English architect (1723–1807)

John Carr (1723 – 22 February 1807) was an English architect. He is best known for Buxton Crescent in Derbyshire and Harewood House in West Yorkshire. Much of his work was in the Palladian style. In his day he was considered to be the leading architect in the north of England. Dr. Ivan Hall published in 2023 a study of John Carr after a lifetime's work (John Carr of York: Collected Essays).

==Life==
He was born in 1723 in Horbury near Wakefield, West Riding of Yorkshire, the eldest of nine children and the son of a master mason, under whom he trained. He started an independent career in 1748 and continued until shortly before his death. John Carr was Lord Mayor of York in 1770 and again in 1785. Towards the end of his life Carr purchased an estate at Askham Richard, near York, to which he retired. On 22 February 1807 he died at Askham Hall. He was buried in St Peter and St Leonard's Church, Horbury, which he had designed and paid for.

==Career==
Carr decided to remain in Yorkshire rather than move to London because he calculated that there was ample patronage and the wealth to sustain it. His largest work, only partially finished, was the Hospital de Santo António in Porto, Portugal. In order to maximise his income, he kept his staff to the minimum.
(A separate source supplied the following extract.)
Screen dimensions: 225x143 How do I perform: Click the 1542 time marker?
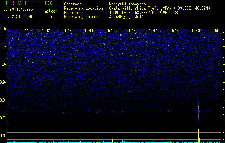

His earliest assistant was architect William Lindley, who from 1774 developed an independent practice. He was followed by the elder Peter Atkinson and possibly his son Peter the younger. Carr's nephew William Carr also assisted him in his latter years. These architectural assistants had in turn 'boys' to help them. Carr rarely delegated matters that others would regard as too trivial, and in consequence he had to travel immense distances, mostly on horseback; however, the frequency of such visits brought him into regular contact with his many clients to mutual advantage.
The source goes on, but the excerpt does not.